David Martin calls on Commission to investigate human rights abuses in Kuwait

S&D group MEP David Martin has said that the treatment of women in Kuwait gives cause for much alarm.

David Martin | Photo credit: European Parliament audiovisual

By Martin Banks

Martin Banks is a senior reporter at the Parliament Magazine

04 Jun 2018


Martin has raised his serious concerns about what he says is the decreasing human rights record of Kuwait.

He told this website this had led him to send a written question to the EU’s foreign policy chief, Federica Mogherini. 

In the letter to the Italian official, he states that the treatment of prisoners and complaints by human rights bodies of poor justice and “disproportionate” sentences, especially against minorities and foreigners, are a reason “to be very concerned”.

Martin, who has been an MEP since 1984, said, “The treatment of women in Kuwait’s only female prison is causing much alarm.

“It was built for just 2000 inmates but it now houses over 6000 in dirty, cramped conditions, is ripe for disease and infection, as well as intimidation by other cell mates and prison staff.

“With six to seven in a cell and only a small window for ventilation in the blistering heat of Kuwait, it’s a perfect depiction of mistreatment and a clear breach of human rights. It’s a wonder people aren’t dying in these types of conditions,” added the MEP, who sits on Parliament’s subcommittee on human rights.

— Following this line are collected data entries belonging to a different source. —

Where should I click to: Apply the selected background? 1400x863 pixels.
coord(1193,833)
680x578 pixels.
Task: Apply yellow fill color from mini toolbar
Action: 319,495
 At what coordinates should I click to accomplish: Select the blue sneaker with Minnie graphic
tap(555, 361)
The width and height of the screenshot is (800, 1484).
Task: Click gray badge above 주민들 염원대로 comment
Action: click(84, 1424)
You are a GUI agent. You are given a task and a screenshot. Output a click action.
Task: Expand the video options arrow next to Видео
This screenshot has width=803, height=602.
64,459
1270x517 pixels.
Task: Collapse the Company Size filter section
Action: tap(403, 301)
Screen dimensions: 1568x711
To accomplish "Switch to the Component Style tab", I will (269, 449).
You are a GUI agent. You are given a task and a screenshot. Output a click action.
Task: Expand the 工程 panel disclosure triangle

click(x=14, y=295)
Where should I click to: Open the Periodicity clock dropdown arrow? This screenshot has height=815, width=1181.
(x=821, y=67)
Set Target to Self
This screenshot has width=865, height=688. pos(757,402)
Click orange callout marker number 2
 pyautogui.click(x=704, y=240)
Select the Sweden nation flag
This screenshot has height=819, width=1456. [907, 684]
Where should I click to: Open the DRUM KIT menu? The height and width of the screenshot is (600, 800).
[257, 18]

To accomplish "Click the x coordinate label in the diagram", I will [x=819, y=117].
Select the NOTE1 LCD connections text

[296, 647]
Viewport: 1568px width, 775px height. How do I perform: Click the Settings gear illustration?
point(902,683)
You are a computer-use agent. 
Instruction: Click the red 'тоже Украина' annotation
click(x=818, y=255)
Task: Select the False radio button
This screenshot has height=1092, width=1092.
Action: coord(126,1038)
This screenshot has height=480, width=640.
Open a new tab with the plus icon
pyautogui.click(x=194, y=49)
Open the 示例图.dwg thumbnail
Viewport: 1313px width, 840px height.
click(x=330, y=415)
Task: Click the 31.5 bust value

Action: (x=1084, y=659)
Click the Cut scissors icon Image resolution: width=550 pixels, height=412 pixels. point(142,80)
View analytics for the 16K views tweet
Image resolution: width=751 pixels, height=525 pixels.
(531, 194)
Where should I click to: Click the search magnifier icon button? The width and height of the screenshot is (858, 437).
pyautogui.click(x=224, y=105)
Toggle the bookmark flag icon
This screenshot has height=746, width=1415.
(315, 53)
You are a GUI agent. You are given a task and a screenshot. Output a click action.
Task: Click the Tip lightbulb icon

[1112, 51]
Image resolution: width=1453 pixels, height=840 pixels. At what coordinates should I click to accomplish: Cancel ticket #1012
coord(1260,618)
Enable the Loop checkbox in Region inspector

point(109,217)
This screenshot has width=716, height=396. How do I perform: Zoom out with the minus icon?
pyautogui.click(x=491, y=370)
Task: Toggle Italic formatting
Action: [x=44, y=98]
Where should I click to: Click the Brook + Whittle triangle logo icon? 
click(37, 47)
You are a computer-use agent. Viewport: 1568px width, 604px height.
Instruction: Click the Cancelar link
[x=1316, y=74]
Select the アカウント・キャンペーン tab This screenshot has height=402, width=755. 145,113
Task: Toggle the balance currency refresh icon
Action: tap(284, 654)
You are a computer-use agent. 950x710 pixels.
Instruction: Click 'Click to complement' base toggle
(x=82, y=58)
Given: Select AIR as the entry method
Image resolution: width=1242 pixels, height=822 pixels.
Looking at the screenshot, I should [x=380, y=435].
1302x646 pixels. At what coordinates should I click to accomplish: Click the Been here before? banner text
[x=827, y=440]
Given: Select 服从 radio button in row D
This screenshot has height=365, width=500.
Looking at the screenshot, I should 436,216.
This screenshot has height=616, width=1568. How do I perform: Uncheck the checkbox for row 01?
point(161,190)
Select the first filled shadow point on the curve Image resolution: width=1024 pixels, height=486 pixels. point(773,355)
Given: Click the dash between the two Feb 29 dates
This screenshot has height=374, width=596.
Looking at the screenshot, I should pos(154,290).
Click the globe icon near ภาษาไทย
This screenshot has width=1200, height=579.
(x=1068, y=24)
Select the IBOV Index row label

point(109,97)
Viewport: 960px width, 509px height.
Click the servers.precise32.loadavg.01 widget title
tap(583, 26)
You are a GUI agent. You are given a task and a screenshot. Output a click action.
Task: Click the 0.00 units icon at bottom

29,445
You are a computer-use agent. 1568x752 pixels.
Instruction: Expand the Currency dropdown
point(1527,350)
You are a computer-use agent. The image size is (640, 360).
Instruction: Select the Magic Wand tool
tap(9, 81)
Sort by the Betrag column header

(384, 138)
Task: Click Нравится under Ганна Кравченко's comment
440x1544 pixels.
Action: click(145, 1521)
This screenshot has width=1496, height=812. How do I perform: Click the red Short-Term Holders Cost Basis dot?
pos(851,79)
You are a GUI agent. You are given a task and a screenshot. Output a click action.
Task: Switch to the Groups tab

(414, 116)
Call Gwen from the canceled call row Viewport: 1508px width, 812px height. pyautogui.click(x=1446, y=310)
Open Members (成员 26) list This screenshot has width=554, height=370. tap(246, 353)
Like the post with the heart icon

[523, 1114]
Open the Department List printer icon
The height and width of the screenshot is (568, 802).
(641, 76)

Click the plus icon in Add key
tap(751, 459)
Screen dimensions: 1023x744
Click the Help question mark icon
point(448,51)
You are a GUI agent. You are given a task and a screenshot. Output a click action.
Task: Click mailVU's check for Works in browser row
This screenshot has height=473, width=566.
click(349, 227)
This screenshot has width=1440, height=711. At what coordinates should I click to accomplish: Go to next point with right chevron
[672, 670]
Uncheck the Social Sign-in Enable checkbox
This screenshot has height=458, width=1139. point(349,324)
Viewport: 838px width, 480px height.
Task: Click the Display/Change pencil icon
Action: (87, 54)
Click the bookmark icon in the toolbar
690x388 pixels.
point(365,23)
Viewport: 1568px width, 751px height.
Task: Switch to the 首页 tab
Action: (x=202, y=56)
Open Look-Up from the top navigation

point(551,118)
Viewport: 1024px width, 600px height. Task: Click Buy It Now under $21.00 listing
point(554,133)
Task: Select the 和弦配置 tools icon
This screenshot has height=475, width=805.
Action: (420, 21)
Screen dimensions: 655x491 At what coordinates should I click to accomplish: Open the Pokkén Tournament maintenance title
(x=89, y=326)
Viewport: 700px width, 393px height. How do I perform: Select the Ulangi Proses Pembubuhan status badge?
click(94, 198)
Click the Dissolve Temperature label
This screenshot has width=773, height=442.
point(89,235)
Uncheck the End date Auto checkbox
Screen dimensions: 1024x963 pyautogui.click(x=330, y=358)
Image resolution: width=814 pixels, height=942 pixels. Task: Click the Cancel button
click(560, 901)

One particular case highlighted in Martin’s letter is that of Marsh Lazareva, who he says has been sentenced to 10 years of hard labour in a “controversial decision by the courts, and where basic needs such medical care and even a bible are arbitrarily denied.”

Martin says, “For people like Marsha, access to medicine and adequate care for an ongoing illness is essential.

“The degradation suffered by many of the women prisoners is truly shocking. For a nation which prides itself on being a signatory to conventions on human rights, it must be alarming to other nations that these practices are allowed to go on unchecked.”

He says Lazareva “is one of many foreign nationals left to rot” in Kuwait’s female prison. 

“Often kept in cells together, they are victimised for being foreign and of different religions. Moreover, access to children is a top concern for human rights groups, and for people like Marsha, a mother of a 4-year-old and daughter of an elderly mother, this causes unnecessary harm to families.

“As a father myself I know that it must be difficult for a young child to have to deal with their absence of a parent but to not be in a position to have proper access when legally allowed must go beyond frustration.”

The letter ends, “I call upon the Commission to look into this case and open dialogue on these alleged human rights abuses in Kuwait.”

Martin is not the first to raise such concerns recently. Human Rights Watch in their 2018 report highlighted the ongoing concerns of overcrowding in prisons and the treatment of minorities within Kuwait.